朝鮮人民軍海軍の東海艦隊に所属する第2水上艦戦隊を視察する朝鮮の金正恩朝鮮労働党総書記(手前左)=KCNA

キム総書記が海軍の強化・発展方針を示したとしていて、21日から始まったアメリカ軍と韓国軍による定例の合同軍事演習を強くけん制するねらいがあるとみられます。

21日付けの朝鮮の朝鮮労働党機関紙「労働新聞」は、日本海で任務にあたる海軍の艦隊による戦略巡航ミサイルの発射訓練が行われ、キム・ジョンウン(金正恩)総書記が立ち会ったと伝えました。訓練が行われた日付には触れていません。

朝鮮の戦略巡航ミサイルは、戦術核弾頭の搭載を想定したもので、1500キロから2000キロの距離を飛行させる形で発射が繰り返されているとされ、だ円や8の字の軌道で低空を長時間飛行することから迎撃が難しく命中精度も高いとみられています。

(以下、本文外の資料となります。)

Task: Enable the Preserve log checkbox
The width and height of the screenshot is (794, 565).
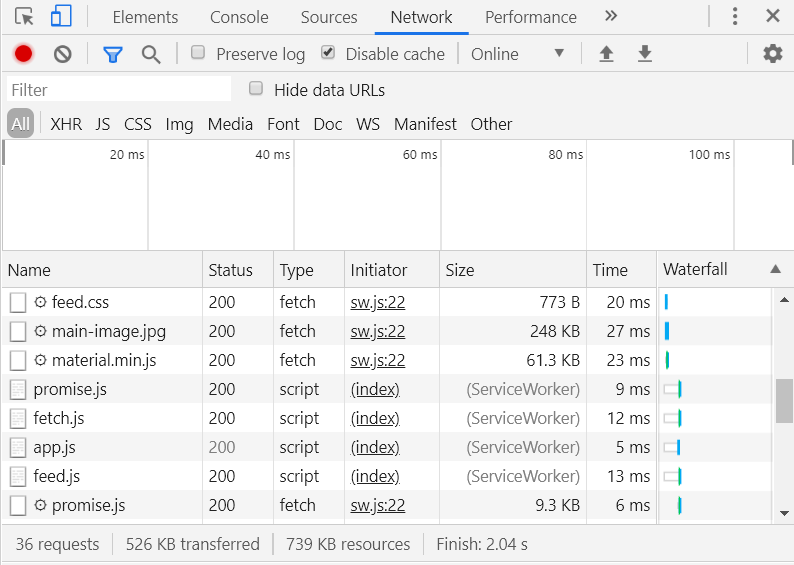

公開された写真には、細長いミサイルを発射する艦船が写っていて、韓国の通信社、連合ニュースは、レーダーで捉えにくいよう設計された新型の艦船だとする見方を伝えています。

立ち会ったキム総書記は、有事の際に敵の戦意をくじくとともに、現代的な攻撃と防御の手段を備えるための海軍の強化・発展方針を示したとしていて、21日から始まったアメリカ軍と韓国軍による定例の合同軍事演習を強くけん制するねらいがあるとみられます。